Should that compliance end, the Crown may become what Warren Buffett called a counterparty under stress. He warned that when capital runs short, ethics often follow. Promises made in eras of plenty are not always honoured in times of decline. Māori leaders know this. Some have perhaps already settled in anticipation of future scarcity. Others may believe the pot is infinite. But if citizens begin to push Treaty obligations back to the Crown, where it belongs—legally, respectfully, and consistently—that illusion may not survive much longer.
This is not a cynical view. It is a sober one. It rests on a principle familiar to every Māori hapū and every settler household: do not promise what you cannot deliver. In economic terms, we must ask: who holds the liability? Who holds the right to negotiate? And who holds the cash? At present, these three things are misaligned. The Crown holds the legal obligation. Iwi hold the negotiating right. But the cash—the cost—is increasingly borne by the citizens of this country. That is not justice. It is merely a redistribution of guilt, dressed up as cultural humility.

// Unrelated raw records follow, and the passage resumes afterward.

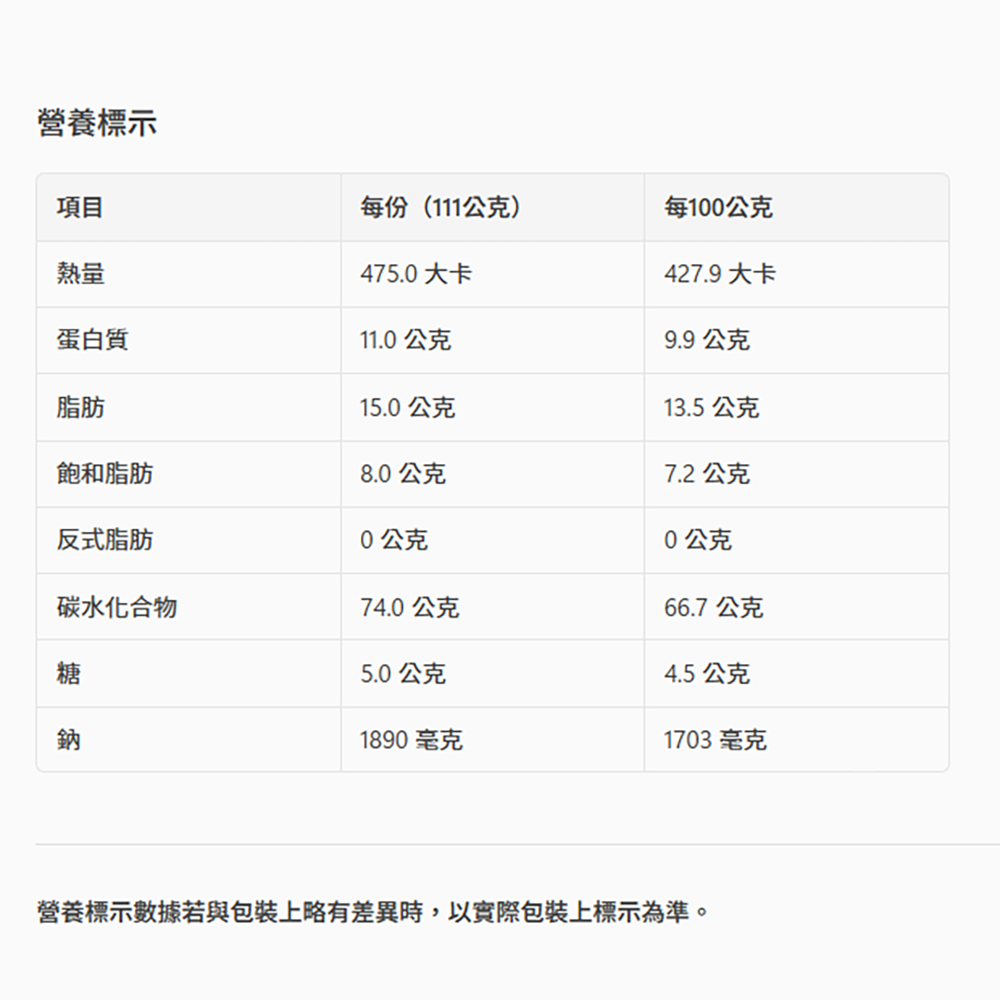This screenshot has height=1000, width=1000.
Task: Select the 脂肪 row label
Action: click(81, 407)
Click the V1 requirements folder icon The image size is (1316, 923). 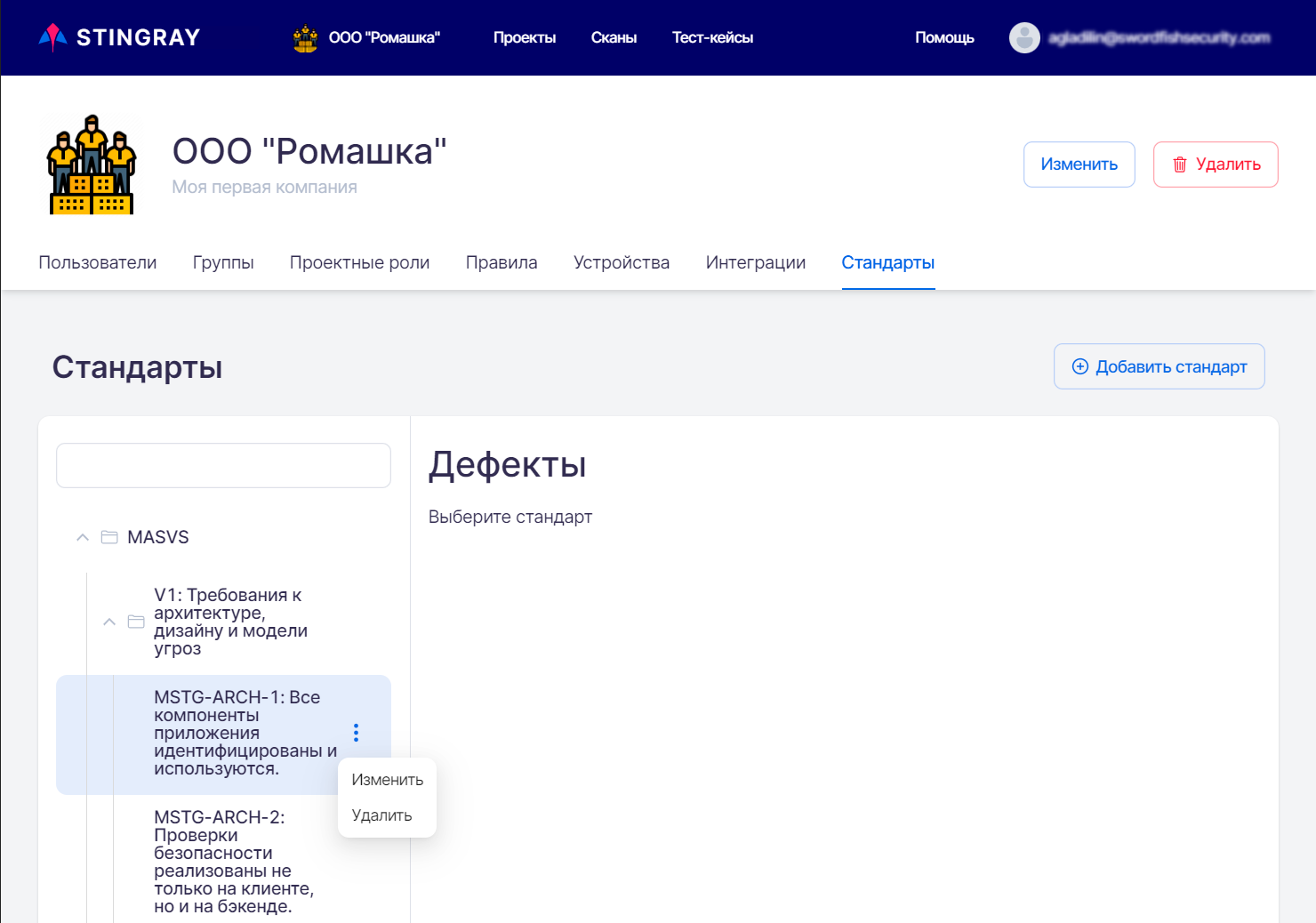[x=136, y=622]
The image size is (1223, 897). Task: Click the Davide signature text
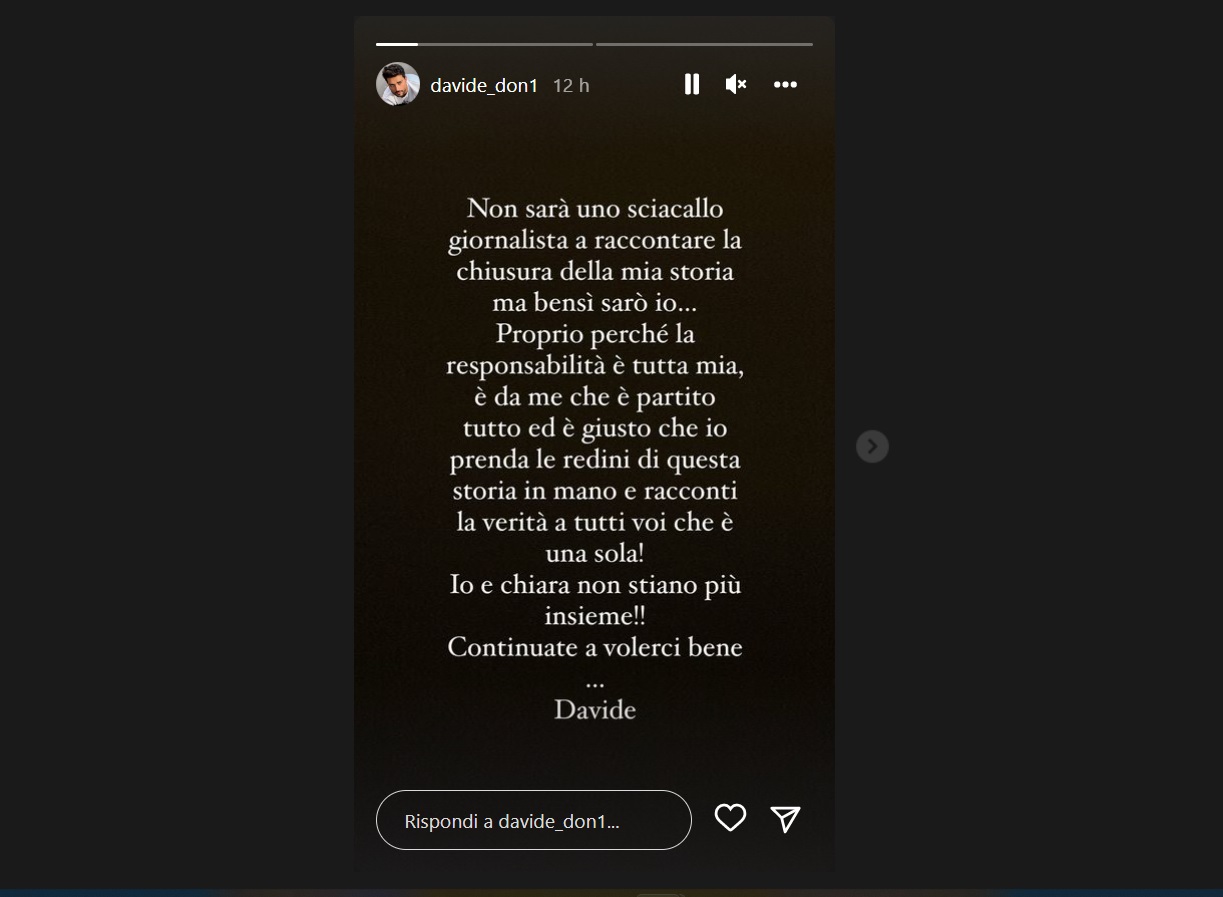click(595, 710)
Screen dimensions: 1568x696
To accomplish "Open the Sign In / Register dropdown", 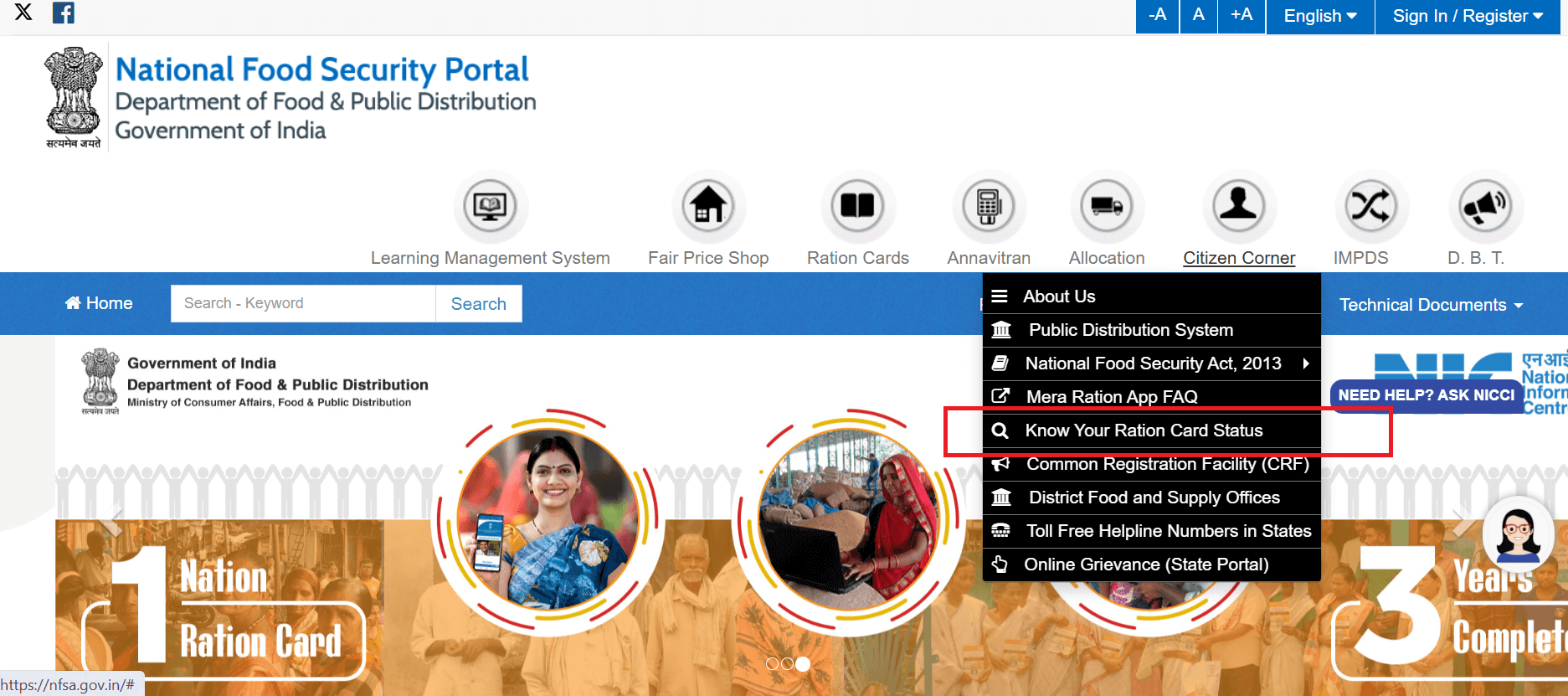I will pyautogui.click(x=1467, y=17).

Oliver Hart would say: this is what happens when contracts are incomplete and asymmetric. No party has a full view of the costs, and no party bears the full burden. So the contract—Te Tiriti o Waitangi—becomes a floating signifier, a pretext for infinite renegotiation. The path to peace is not to devalue the Treaty, nor to diminish its moral force, but to restore its structure. That means acknowledging that only the Crown owes, and only the Crown can pay. If citizens wish to act in solidarity, they may do so voluntarily. But they must never again be conscripted by regulation, planning codes, funding conditions, or moral shaming.

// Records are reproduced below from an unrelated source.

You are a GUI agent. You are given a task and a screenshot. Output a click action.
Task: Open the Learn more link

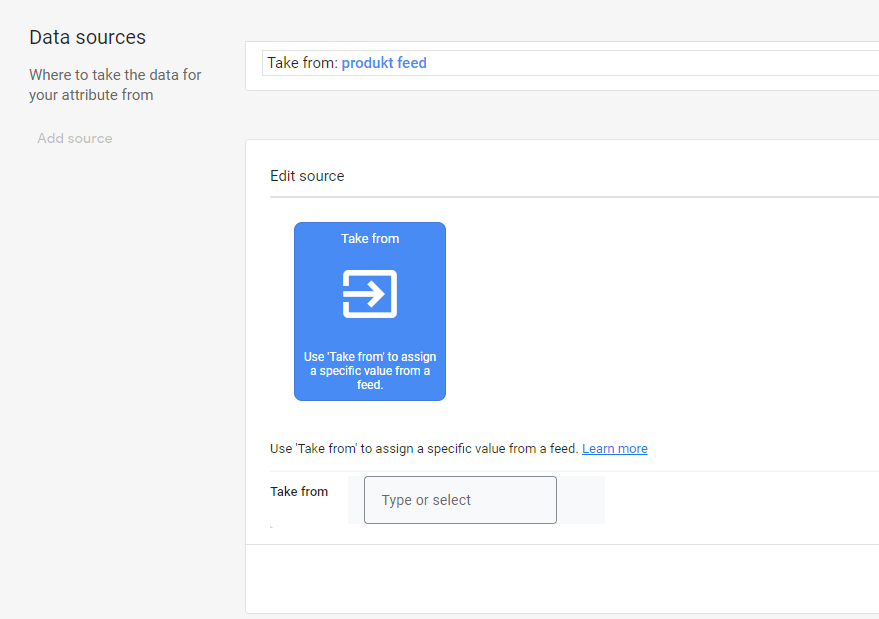[x=614, y=449]
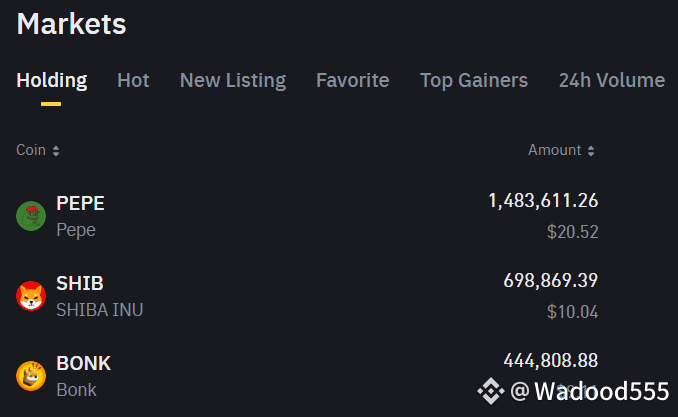The height and width of the screenshot is (417, 678).
Task: Open the PEPE ticker row
Action: pyautogui.click(x=80, y=203)

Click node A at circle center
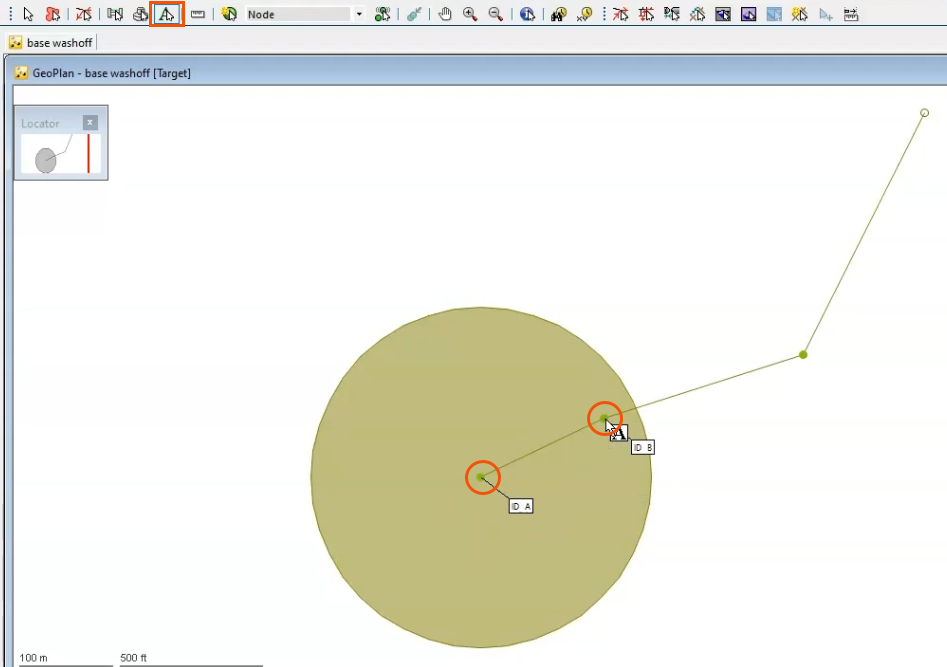pyautogui.click(x=482, y=478)
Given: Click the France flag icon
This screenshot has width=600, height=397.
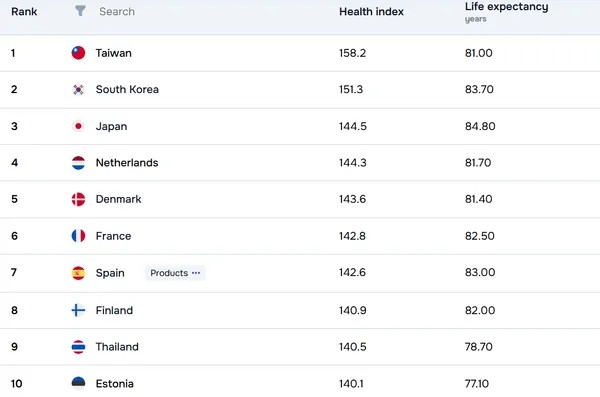Looking at the screenshot, I should (78, 236).
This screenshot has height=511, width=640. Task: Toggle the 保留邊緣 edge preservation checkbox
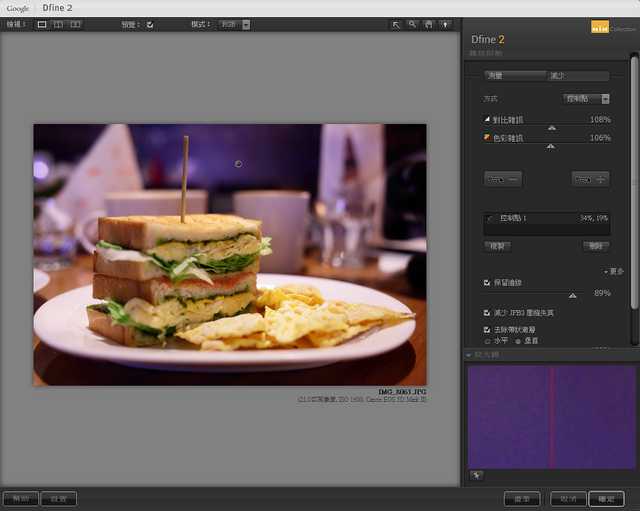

If this clarity is restored, iwi will face a different kind of “partner”—not one with infinite capacity and infinite guilt, but one with limited means and a public watching. At that point, settlements will accelerate. The logic of game theory, economics, and human psychology will conspire to say: settle now, before the pot is empty. And with that, we may find something approximating closure.
The alternative is endlessness—what Taleb might call an open exposure to ruin. Not for Māori. Not even for the Crown. But for the relationship itself. For its sanctity. For the promise of finality. For a generation that longs to build without inheriting the unpayable invoices of the past.
The road to true reconciliation, then, may lie not in widening the Treaty’s reach, but in narrowing it. Back to its lawful domain. Back to its original signatories. Back to the principle that one pays what one owes—and not what others wish to feel.
If we can find that clarity, iwi will no longer need to wait. And perhaps, in that moment, we will all find a new kind of peace. One not of obligation, but of honour. One not of policy, but of truth.
Zoran Rakovic is a structural engineer with nearly 30 years of experience, who has helped design and strengthen buildings across New Zealand—particularly in Christchurch’s earthquake recovery - while balancing life as a dad, granddad, and outdoor enthusiast. He blogs HERE.
2 comments:
Excellent analysis Zoran and a proposition imperative to follow up on. I am not the Crown; my ancestors did not sign the treaty; my ancestors had no part in causing any of the actual or invented reasons for grievances and so I am not responsible fiscally for this travesty of reparation lies and greed.
Another astute analysis. So, business acumen and common sense vs naked greed and power grabbing. Which will prevail?